| Instructions for the task |
Copy every line of the following records verbatim.

| Dataset records |
★ ★ ★ ★

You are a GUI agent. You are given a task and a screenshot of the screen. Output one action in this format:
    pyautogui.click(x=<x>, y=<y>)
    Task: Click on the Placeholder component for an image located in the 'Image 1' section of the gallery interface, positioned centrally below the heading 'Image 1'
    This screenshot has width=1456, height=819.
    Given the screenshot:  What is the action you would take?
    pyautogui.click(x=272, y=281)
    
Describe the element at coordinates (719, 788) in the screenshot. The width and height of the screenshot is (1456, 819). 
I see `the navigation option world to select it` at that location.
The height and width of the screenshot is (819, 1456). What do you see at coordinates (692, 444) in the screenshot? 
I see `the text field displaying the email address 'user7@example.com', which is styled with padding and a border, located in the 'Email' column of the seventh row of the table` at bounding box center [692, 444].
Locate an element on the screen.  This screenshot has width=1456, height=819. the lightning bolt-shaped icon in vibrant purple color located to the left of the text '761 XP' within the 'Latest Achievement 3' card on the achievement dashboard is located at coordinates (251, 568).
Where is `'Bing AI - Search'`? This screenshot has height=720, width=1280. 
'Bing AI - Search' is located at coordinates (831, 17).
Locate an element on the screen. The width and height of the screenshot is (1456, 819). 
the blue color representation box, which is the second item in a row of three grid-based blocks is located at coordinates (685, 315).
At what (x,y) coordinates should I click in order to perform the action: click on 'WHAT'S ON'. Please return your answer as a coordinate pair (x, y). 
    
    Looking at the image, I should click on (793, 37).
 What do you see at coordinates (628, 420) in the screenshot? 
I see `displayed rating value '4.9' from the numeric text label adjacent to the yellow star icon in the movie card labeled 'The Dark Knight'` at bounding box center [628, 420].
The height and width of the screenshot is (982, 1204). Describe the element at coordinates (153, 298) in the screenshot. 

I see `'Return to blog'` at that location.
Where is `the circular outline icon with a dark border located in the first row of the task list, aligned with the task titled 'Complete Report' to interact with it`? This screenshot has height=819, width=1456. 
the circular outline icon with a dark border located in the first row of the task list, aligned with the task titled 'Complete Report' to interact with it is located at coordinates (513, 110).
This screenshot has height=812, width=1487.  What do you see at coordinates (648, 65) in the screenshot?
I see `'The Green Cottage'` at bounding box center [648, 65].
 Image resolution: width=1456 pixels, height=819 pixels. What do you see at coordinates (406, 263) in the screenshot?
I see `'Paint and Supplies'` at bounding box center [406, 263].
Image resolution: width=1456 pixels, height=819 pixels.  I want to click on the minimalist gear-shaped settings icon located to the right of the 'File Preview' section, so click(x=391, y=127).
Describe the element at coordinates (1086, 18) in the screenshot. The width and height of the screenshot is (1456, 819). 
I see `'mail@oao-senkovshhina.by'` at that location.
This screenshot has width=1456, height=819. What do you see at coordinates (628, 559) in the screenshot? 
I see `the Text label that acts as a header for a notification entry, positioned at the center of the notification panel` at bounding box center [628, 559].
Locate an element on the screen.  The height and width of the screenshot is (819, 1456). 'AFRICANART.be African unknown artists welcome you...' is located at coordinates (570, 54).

★ ★ ★ ★

| Task output |
You are a GUI agent. You are given a task and a screenshot of the screen. Output one action in this format:
    pyautogui.click(x=<x>, y=<y>)
    Task: Click on the Placeholder component for an image located in the 'Image 1' section of the gallery interface, positioned centrally below the heading 'Image 1'
    This screenshot has width=1456, height=819.
    Given the screenshot:  What is the action you would take?
    pyautogui.click(x=272, y=281)
    
Describe the element at coordinates (719, 788) in the screenshot. The width and height of the screenshot is (1456, 819). 
I see `the navigation option world to select it` at that location.
The height and width of the screenshot is (819, 1456). What do you see at coordinates (692, 444) in the screenshot? 
I see `the text field displaying the email address 'user7@example.com', which is styled with padding and a border, located in the 'Email' column of the seventh row of the table` at bounding box center [692, 444].
Locate an element on the screen.  This screenshot has width=1456, height=819. the lightning bolt-shaped icon in vibrant purple color located to the left of the text '761 XP' within the 'Latest Achievement 3' card on the achievement dashboard is located at coordinates (251, 568).
Where is `'Bing AI - Search'`? This screenshot has height=720, width=1280. 
'Bing AI - Search' is located at coordinates (831, 17).
Locate an element on the screen. The width and height of the screenshot is (1456, 819). 
the blue color representation box, which is the second item in a row of three grid-based blocks is located at coordinates (685, 315).
At what (x,y) coordinates should I click in order to perform the action: click on 'WHAT'S ON'. Please return your answer as a coordinate pair (x, y). 
    
    Looking at the image, I should click on (793, 37).
 What do you see at coordinates (628, 420) in the screenshot? 
I see `displayed rating value '4.9' from the numeric text label adjacent to the yellow star icon in the movie card labeled 'The Dark Knight'` at bounding box center [628, 420].
The height and width of the screenshot is (982, 1204). Describe the element at coordinates (153, 298) in the screenshot. 

I see `'Return to blog'` at that location.
Where is `the circular outline icon with a dark border located in the first row of the task list, aligned with the task titled 'Complete Report' to interact with it`? This screenshot has height=819, width=1456. 
the circular outline icon with a dark border located in the first row of the task list, aligned with the task titled 'Complete Report' to interact with it is located at coordinates (513, 110).
This screenshot has height=812, width=1487.  What do you see at coordinates (648, 65) in the screenshot?
I see `'The Green Cottage'` at bounding box center [648, 65].
 Image resolution: width=1456 pixels, height=819 pixels. What do you see at coordinates (406, 263) in the screenshot?
I see `'Paint and Supplies'` at bounding box center [406, 263].
Image resolution: width=1456 pixels, height=819 pixels.  I want to click on the minimalist gear-shaped settings icon located to the right of the 'File Preview' section, so click(x=391, y=127).
Describe the element at coordinates (1086, 18) in the screenshot. The width and height of the screenshot is (1456, 819). 
I see `'mail@oao-senkovshhina.by'` at that location.
This screenshot has width=1456, height=819. What do you see at coordinates (628, 559) in the screenshot? 
I see `the Text label that acts as a header for a notification entry, positioned at the center of the notification panel` at bounding box center [628, 559].
Locate an element on the screen.  The height and width of the screenshot is (819, 1456). 'AFRICANART.be African unknown artists welcome you...' is located at coordinates (570, 54).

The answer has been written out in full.